- [Aufgaben]
**1)** Beantworten Sie anhand des Forumsauszugs folgende Fragen:
(a) Was will das easyLOOPsystem revolutionieren?
(b) Wie weit wohnt LaBoom93 mit dem Fahrrad vom Bikepark entfernt?
(c) Welches neue Fahrrad besitzt LaBoom93?
**2)** Schreiben Sie aus dem Forumsauszug den Abschnitt zwischen „## LaBoom93 (24.“ und „erwerben werde. ;-)“ genau ab, beide Stellen eingeschlossen.

- [Textauszug]
.....
Das easyLOOPsystem ist eine Neuheit, die den Bikepark-Betrieb an Schleppliften revolutionieren will. Alle Infos dazu gibt's hier.




					www.mtb-news.de
				




Aber mal ne andere Frage, wie verhält sich der "Acker" aus denen sie die Strecken bauen wenn es mal nass ist?


----------



## MTB-News.de




----------



## Schumo (22. Mai 2022)

Teil 3 ist auch raus


----------



## emtezet13 (22. Mai 2022)

wenn der park nur halb so gut wird wie das marketing werden wir alle richtig viel spaß dort haben 🤩
ich hab richtig bock!!! 🚀🚀🚀


----------



## emtezet13 (22. Mai 2022)

doppelt 🙃


----------



## mad raven (22. Mai 2022)

gibt es eigentlich schon irgendeine art vorschau der nicht flow-trails?


----------



## LaBoom93 (24. Mai 2022)

Hallo erstmal! Ich bin hier ganz neu. Tatsächlich hat mich dieser Thread über den GreenHill Bikepark hier hin gelockt.  
Ich wohne tatsächlich nur knapp 10min mit dem Fahrrad davon entfernt, weshalb ich sicherlich eine Jahreskarte dafür erwerben werde. ;-)
Bin auch noch ein totaler Anfänger (war noch nie im Bikepark), aber mit meinem alten Hardtail bin ich schon so einige krasse Bergabfahrten zügig heruntergefahren!  Jetzt, mit einem recht guten und nagelneuem Fully (GT Bicycle Force Carbon) sollten dann auch Bikeparks befahrbar sein. Ich bin gespannt!
.....
- [Datenteil]
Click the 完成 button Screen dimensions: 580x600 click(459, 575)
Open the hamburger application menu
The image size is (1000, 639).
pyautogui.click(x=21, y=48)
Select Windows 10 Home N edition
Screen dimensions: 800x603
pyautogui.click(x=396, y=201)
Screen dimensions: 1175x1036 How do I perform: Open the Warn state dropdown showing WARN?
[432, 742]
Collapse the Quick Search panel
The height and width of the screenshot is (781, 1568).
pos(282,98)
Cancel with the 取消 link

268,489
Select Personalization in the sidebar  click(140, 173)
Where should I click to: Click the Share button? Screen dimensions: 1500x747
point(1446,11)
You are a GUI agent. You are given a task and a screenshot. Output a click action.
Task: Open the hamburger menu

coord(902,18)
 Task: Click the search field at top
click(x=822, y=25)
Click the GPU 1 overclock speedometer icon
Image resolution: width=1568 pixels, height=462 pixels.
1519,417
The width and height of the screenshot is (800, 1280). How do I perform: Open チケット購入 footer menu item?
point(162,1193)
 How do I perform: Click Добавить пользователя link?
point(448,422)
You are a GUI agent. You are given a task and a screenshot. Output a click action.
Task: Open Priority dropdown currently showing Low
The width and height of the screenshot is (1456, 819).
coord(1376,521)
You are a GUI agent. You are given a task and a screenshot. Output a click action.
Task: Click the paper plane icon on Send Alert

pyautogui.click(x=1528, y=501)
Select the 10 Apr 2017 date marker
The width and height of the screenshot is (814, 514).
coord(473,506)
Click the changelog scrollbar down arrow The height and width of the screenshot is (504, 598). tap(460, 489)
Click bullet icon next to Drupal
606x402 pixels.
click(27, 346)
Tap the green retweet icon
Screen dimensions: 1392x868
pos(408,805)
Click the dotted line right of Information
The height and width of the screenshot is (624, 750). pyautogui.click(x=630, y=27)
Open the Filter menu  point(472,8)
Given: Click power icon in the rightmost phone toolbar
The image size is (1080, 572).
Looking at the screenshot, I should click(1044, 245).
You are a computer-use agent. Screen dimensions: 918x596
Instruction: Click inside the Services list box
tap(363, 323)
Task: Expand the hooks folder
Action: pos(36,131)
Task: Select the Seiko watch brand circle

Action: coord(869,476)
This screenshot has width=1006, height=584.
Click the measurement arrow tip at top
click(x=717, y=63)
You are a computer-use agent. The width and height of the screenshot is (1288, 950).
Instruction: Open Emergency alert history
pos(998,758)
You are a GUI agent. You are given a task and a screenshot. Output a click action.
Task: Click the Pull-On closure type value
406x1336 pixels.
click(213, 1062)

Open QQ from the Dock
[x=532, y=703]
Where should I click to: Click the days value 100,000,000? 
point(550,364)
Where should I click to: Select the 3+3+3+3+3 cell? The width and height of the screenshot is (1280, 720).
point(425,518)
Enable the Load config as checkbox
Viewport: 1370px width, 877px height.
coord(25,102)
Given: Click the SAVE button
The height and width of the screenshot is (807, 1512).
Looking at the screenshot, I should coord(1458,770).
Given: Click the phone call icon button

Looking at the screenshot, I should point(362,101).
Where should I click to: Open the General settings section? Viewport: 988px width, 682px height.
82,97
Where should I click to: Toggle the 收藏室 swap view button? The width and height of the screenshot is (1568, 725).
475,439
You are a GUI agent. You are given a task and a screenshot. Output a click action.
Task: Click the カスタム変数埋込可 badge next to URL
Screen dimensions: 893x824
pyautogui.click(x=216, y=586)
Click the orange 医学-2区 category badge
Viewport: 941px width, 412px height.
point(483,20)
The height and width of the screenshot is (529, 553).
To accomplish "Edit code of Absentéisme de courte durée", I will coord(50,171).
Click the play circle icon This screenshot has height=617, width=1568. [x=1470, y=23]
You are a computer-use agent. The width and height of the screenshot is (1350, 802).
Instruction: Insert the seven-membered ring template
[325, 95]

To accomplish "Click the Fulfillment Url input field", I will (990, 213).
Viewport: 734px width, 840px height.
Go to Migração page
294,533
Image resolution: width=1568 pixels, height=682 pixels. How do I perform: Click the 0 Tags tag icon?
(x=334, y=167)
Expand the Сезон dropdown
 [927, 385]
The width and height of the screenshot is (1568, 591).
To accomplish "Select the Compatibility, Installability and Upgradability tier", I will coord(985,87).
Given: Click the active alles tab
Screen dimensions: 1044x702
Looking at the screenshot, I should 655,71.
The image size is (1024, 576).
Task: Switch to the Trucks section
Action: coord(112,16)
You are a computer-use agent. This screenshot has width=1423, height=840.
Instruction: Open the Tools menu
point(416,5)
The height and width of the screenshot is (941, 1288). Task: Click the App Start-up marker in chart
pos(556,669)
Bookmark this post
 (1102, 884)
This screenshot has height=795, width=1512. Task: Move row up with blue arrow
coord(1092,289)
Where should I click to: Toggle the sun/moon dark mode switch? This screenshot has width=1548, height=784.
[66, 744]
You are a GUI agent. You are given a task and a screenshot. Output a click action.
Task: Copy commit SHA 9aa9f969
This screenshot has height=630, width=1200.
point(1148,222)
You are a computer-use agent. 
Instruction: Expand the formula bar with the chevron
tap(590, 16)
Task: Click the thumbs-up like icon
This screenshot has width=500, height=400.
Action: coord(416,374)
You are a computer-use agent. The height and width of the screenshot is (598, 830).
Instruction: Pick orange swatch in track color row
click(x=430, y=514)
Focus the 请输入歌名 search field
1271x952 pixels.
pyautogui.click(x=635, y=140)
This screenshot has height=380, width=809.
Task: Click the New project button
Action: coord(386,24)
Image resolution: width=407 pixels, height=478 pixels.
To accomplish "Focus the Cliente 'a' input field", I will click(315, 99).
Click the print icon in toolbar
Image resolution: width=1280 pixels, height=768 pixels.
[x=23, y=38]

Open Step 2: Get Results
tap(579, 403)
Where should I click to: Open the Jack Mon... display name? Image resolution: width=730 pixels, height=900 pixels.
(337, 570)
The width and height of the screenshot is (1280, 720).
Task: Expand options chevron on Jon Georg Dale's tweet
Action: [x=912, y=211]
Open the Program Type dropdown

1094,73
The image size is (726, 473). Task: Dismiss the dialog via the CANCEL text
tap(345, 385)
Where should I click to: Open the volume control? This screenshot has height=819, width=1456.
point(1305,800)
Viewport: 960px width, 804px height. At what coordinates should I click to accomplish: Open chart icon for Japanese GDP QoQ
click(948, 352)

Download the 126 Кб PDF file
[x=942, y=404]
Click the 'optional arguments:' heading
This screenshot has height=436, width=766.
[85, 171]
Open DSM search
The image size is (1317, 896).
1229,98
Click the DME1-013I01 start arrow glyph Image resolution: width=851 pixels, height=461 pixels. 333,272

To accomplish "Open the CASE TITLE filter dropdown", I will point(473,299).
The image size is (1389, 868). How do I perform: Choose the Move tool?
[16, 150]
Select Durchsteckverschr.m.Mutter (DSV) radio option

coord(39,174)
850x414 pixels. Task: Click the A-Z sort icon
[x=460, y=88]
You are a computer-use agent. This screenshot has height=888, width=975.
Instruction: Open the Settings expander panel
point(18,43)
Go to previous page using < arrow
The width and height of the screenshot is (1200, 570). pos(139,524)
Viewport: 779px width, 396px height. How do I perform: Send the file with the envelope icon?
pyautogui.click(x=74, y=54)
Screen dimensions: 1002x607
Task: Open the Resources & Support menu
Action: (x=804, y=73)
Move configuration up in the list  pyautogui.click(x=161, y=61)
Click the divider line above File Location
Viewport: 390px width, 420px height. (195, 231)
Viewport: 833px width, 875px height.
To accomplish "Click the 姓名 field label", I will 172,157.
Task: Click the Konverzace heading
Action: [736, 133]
.....
- [Lösungen]
**1)**
(a) Den Bikepark-Betrieb an Schleppliften.
(b) Knapp 10 Minuten.
(c) Ein Fully, nämlich ein GT Bicycle Force Carbon.

**2)**
## LaBoom93 (24. Mai 2022)

Hallo erstmal! Ich bin hier ganz neu. Tatsächlich hat mich dieser Thread über den GreenHill Bikepark hier hin gelockt.  
Ich wohne tatsächlich nur knapp 10min mit dem Fahrrad davon entfernt, weshalb ich sicherlich eine Jahreskarte dafür erwerben werde. ;-)